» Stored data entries
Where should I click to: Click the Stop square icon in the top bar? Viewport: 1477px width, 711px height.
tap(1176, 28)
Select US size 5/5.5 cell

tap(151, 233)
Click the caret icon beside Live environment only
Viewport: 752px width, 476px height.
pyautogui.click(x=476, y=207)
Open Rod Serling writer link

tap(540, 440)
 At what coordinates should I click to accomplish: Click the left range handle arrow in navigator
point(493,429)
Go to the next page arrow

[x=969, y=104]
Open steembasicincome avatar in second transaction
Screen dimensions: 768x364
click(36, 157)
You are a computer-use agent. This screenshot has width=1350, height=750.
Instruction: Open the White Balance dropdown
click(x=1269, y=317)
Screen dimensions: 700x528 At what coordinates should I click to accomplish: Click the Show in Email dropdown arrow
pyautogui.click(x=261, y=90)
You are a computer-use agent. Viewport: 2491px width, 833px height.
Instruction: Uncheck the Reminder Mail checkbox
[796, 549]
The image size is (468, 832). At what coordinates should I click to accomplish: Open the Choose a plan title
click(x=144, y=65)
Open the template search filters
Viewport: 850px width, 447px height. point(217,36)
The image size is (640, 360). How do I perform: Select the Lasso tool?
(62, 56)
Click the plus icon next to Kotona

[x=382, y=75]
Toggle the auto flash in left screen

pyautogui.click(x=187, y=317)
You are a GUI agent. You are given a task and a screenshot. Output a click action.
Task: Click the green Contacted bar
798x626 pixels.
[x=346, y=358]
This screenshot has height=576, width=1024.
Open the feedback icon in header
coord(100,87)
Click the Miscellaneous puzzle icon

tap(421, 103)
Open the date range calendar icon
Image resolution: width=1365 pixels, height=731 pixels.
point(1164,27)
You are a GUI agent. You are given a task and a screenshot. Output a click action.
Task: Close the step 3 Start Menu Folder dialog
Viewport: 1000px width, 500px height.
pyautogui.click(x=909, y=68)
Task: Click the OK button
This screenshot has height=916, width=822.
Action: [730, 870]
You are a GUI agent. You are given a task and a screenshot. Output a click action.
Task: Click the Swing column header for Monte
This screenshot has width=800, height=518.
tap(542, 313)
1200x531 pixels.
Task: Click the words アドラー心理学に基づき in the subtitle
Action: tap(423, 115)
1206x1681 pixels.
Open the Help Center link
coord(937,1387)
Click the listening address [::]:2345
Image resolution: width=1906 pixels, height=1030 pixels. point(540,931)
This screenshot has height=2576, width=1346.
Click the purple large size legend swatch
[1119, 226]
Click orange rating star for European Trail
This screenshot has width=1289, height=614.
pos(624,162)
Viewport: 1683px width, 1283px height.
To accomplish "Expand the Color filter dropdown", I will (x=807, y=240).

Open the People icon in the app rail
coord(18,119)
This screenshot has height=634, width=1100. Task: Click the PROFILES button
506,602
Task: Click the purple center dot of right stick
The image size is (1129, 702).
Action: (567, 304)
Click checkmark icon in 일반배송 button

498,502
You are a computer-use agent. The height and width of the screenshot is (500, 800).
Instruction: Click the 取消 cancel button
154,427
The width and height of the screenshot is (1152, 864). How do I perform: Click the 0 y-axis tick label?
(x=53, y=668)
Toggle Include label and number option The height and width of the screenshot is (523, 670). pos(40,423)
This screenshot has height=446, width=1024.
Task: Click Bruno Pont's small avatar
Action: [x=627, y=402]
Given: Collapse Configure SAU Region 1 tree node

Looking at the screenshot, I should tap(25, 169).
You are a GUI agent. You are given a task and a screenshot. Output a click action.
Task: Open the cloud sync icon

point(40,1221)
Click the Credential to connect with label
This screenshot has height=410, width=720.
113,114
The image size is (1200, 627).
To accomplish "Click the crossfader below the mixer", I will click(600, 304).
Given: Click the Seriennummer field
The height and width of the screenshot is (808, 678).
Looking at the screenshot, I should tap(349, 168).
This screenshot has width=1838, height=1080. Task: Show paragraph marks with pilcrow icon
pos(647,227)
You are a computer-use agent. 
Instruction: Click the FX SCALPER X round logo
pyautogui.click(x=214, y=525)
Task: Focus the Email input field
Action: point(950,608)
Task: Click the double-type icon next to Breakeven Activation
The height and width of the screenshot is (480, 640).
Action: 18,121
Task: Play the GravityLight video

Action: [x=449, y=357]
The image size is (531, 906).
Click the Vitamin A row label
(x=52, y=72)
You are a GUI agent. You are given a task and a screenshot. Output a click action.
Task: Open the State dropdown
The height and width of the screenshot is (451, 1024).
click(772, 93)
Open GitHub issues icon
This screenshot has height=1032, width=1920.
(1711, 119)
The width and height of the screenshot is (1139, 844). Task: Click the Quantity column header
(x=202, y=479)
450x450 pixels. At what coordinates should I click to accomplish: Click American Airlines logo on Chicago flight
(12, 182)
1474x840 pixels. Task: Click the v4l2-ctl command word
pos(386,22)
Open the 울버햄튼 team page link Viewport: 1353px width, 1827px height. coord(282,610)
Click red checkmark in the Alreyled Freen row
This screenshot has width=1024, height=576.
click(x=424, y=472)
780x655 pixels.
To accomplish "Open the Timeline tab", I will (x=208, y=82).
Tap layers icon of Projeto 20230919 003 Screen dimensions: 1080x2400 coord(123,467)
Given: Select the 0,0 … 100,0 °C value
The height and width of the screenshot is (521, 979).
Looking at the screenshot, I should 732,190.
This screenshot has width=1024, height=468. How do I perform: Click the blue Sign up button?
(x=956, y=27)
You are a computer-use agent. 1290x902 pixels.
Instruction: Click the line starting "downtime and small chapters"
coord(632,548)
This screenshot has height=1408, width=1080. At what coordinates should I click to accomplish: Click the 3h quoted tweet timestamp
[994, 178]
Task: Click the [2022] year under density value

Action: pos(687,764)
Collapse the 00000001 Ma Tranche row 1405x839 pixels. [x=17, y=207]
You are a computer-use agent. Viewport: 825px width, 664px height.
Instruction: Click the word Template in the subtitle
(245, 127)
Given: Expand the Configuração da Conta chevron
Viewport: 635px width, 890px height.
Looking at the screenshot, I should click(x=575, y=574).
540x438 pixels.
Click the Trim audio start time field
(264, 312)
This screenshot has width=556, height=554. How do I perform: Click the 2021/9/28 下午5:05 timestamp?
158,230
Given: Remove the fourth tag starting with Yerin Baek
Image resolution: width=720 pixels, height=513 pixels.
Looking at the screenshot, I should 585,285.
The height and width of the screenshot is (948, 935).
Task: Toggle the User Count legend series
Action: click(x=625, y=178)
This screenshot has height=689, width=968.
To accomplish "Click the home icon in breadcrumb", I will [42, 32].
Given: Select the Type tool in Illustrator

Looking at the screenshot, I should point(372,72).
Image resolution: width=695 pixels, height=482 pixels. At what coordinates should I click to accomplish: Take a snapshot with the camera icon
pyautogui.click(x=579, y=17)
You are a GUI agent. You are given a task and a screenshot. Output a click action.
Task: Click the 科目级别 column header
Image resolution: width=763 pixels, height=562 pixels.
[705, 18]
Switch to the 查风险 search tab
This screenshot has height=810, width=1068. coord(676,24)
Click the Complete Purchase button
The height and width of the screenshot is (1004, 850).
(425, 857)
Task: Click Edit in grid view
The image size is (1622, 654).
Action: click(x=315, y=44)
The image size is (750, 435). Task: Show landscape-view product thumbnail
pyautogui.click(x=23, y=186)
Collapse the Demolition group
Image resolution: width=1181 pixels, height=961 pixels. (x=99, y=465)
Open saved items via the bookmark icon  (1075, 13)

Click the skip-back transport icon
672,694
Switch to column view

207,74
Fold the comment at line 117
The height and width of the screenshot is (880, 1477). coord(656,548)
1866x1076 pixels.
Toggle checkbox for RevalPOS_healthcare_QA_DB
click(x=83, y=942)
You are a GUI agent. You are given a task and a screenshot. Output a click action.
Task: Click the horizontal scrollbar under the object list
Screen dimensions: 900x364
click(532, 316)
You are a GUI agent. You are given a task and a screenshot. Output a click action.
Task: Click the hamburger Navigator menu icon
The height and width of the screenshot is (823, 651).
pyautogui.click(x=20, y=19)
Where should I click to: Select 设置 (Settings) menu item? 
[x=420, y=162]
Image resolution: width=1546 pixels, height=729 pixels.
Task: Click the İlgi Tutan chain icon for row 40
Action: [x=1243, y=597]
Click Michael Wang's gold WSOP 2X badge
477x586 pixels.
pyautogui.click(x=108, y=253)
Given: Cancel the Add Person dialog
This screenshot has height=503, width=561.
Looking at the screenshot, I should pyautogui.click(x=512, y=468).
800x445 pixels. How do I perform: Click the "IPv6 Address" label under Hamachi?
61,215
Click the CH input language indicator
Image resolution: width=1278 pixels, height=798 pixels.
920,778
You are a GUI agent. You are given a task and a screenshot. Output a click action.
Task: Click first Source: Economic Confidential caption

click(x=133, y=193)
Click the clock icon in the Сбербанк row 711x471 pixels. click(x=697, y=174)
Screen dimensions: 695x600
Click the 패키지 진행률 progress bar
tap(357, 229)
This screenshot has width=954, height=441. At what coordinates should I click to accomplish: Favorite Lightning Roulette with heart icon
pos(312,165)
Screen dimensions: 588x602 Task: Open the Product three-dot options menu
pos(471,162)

» Try it
Go through the entries and return each line where the word "computer" occurs.

» Task result
You are a computer-use agent. This screenshot has width=1350, height=750.
You are a computer-use agent. Viewport: 2491px width, 833px height.
You are a computer-use agent. The height and width of the screenshot is (500, 800).
You are a computer-use agent. 
You are a computer-use agent. 1290x902 pixels.
You are a computer-use agent. Viewport: 825px width, 664px height.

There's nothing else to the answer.